Deputies discover ‘Spice House’
By Dwayne Bremer
Mar 22, 2013, 16:53
Hancock County Sheriff's officials said Thursday that they have discovered what is believed to be a large synthetic narcotics distribution operation and they are seeking two "persons of interest" who may have information related to the investigation.
Sheriff Ricky Adam said Thursday that his office was contacted Monday by a Diamondhead landlord, who had discovered a plethora of possible synthetic narcotics items in a home he was renting.
"The landlord was in the process of evicting two individuals," Adam said. "When he went to the home on Monday, it appeared that it had been abandoned."
The home is on Diamondhead Drive West, officials said.
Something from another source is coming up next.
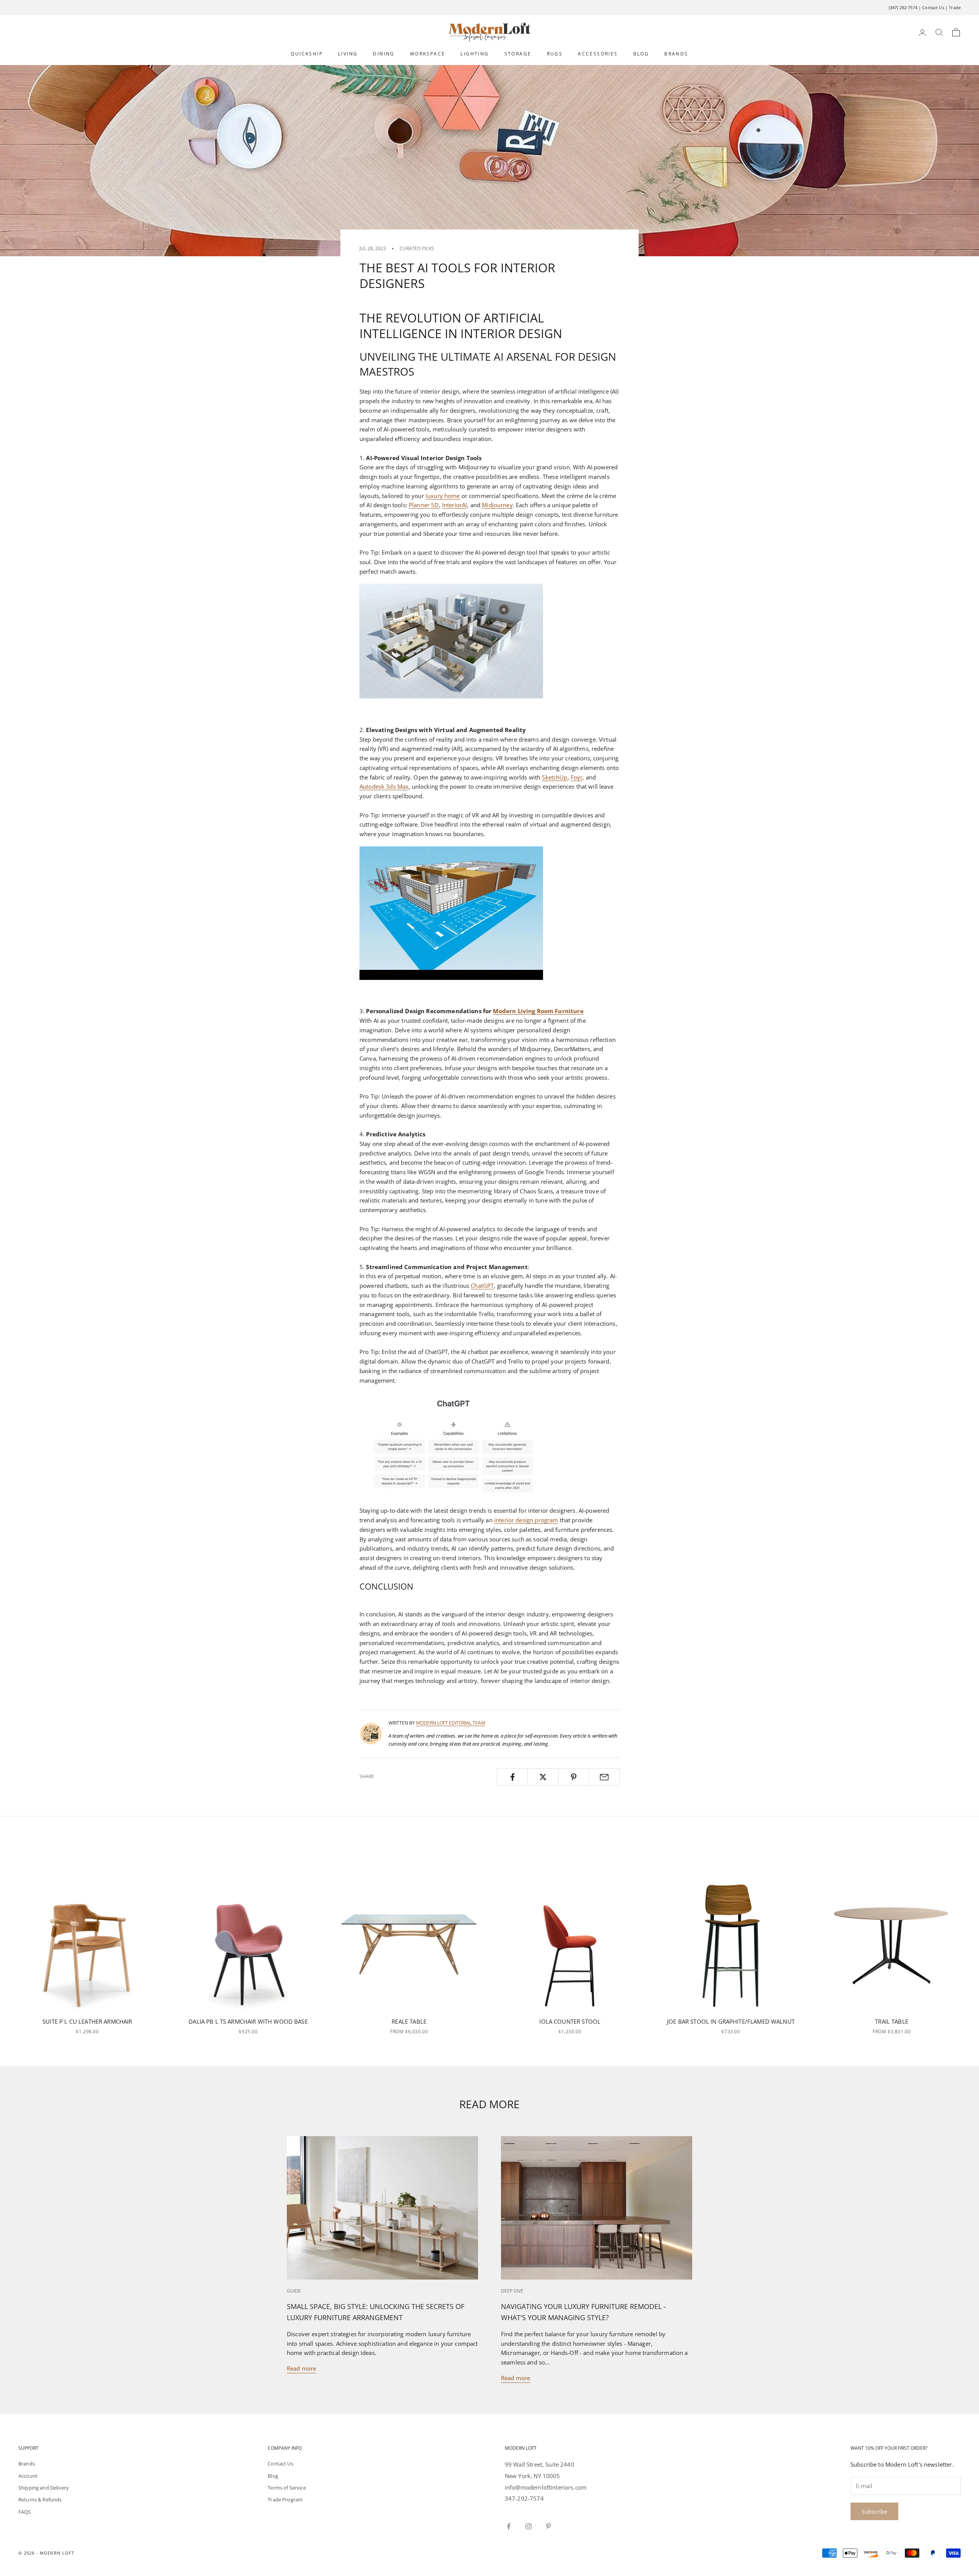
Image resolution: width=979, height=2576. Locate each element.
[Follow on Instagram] (528, 2526)
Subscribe (874, 2511)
Narcotics Commander Jeremy Skinner said the landlord gave deputies authorization to search the property and a number of suspicious items were discovered.
Skinner said "thousands" of empty packaging bags of "One Love Botanical" incense were found, along with shipping labels, scales, chemical extraction precursors, blenders, and other paraphernalia.
Some finished product was also discovered, Skinner said.
"It appears that someone was cooking and/or distributing this stuff from that home," Adam said.
Officials said "One Love" is one of many products which are commonly sold as an incense with the stipulation "not for human consumption." The products are commonly referred to as "Spice," officials said.
Many people buy those types products and smoke them because they mimic the effects of marijuana, Adam said. The products also do not show up on drug tests for marijuana; however, some companies have begun testing for synthetic substances.
In the past few years, Spice products have become increasingly popular especially among teens and young adults.
It has also become increasingly dangerous.
Adam said there have been dozens of cases in the past two years where people have gotten sick and--in some cases--almost died because of ingesting Spice.
Several local stores sell the items; however, many businesses require customers use a special code word before they will sell it.
Some businesses keep the products under the counter and others keep them inside safes, Adam said. A three gram bag of Spice costs $30 to $40, where the same amount of marijuana would only cost about $10, officials said.
Adam said investigating Spice crimes has become increasingly difficult because of the vague laws currently in place.
Mississippi has outlawed some forms of Spice; however, cookers commonly change the chemical compounds to circumvent the law, he said.
"These Spice cookers are just like meth cookers," Adam said. "They are always creating new blends so that they are technically legal. They mix a bunch of chemicals together and spray it on a bag of parsley or other herbs. People who smoke this stuff have no idea what they are ingesting."
Adam said his office would like to speak to the former tenants of the home to see if they have any information about what was going on there.
Adam said the two former tenants are Joshua Patterson and Cori Sullivan.
Adam said Patterson and Sullivan are considered "persons of interest," not suspects.
"We have not been able to locate them," Adam said. "We would like to speak with them or anyone else who may have information about what we found."
The incense found in the home was sent off to the Mississippi Crime Lab for analysis, Adam said.